ADARp150 prohibits whole genome duplication

Impaired control of the G1/S checkpoint allows initiation of DNA replication under non-permissive conditions. Unscheduled S-phase entry is associated with DNA replication stress, demanding for other checkpoints or cellular pathways to maintain proliferation. Here, we uncovered a requirement for ADARp150 to sustain proliferation of G1/S-checkpoint-defective cells under growth-restricting conditions. Besides its well-established mRNA editing function in inversely oriented short interspersed nuclear elements (SINEs), we found ADARp150 to exert a critical function in mitosis. ADARp150 depletion resulted in tetraploidization, impeding cell proliferation in mitogen-deprived conditions. Mechanistically we show that ADAR1 depletion induced aberrant expression of Cyclin B3, which was causative for mitotic failure and whole-genome duplication. Finally, we find that also in vivo ADAR1-depletion-provoked tetraploidization hampers tumor outgrowth.
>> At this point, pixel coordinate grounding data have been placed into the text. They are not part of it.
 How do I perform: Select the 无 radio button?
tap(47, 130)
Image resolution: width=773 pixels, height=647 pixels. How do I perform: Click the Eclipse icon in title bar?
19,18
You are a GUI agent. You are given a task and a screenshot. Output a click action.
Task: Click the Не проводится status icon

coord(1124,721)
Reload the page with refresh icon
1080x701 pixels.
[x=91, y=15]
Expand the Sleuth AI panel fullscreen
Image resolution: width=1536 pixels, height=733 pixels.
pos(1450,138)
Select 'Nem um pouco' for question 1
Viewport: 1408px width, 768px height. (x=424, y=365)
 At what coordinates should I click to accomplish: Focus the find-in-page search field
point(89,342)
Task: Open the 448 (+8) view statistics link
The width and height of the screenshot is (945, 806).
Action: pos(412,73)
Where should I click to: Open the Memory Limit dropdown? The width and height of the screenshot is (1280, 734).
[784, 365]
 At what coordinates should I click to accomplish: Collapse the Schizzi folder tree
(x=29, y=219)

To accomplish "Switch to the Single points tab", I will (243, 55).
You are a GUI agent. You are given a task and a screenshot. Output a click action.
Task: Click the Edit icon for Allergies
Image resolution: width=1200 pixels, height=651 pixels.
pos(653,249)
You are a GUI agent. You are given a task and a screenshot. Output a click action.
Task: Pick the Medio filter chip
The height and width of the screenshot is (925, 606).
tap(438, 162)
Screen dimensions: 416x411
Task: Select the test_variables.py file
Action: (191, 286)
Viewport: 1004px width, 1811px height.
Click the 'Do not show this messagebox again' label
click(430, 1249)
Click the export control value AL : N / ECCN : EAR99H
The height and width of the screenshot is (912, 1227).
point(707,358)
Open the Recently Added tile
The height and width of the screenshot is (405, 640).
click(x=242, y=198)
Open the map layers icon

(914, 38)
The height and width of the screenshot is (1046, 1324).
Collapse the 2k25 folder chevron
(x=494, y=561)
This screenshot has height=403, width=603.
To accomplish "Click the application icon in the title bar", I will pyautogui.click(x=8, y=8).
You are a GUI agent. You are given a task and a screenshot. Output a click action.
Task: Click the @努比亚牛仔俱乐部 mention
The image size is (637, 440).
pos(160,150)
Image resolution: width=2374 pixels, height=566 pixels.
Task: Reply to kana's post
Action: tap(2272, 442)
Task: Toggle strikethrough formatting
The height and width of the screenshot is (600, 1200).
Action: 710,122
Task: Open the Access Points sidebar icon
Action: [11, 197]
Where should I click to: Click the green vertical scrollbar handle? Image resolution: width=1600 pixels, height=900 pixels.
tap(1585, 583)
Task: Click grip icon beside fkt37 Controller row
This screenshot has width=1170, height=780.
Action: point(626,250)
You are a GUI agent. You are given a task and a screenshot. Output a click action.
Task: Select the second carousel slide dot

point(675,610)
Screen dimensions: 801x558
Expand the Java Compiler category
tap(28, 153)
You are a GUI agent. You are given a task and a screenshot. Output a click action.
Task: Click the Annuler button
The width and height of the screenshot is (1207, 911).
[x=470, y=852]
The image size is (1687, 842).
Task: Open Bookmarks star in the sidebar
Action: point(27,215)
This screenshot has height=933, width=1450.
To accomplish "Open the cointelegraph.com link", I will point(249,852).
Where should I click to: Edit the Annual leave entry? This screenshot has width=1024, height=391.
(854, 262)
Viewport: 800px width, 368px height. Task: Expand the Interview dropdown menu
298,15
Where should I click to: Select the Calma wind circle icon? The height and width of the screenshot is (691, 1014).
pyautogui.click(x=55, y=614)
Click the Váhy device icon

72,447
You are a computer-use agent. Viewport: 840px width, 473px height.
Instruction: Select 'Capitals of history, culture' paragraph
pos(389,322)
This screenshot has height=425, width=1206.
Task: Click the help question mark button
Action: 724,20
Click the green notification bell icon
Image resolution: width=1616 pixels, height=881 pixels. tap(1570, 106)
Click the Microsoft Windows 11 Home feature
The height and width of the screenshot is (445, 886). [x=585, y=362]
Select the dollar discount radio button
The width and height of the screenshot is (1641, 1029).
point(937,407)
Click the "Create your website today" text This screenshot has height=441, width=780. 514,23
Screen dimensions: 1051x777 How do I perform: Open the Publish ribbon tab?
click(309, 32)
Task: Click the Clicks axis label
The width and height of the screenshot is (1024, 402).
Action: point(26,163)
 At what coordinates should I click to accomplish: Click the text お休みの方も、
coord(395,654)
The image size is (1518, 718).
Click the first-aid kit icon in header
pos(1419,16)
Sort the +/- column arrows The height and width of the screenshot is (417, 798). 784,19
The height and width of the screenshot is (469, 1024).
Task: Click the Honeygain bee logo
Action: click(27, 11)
Overall design: RNA sequencing data used to generate to Figure 6A, Supplemental Figure 2J and 4. Each sample is cultured and sequenced in triplicate. TBP ARPE transduced with a non-targeting (NT) shRNA is used as a reference in both unperturbed (+FCS) and serum starved (-FCS) conditions. We analyzed the log-fold changes of transcripts upon ADAR1 depletion and ADARp150 reconstitution to identify genes/pathways that could explain the tetraploidization that we observed upon ADAR1 depletion.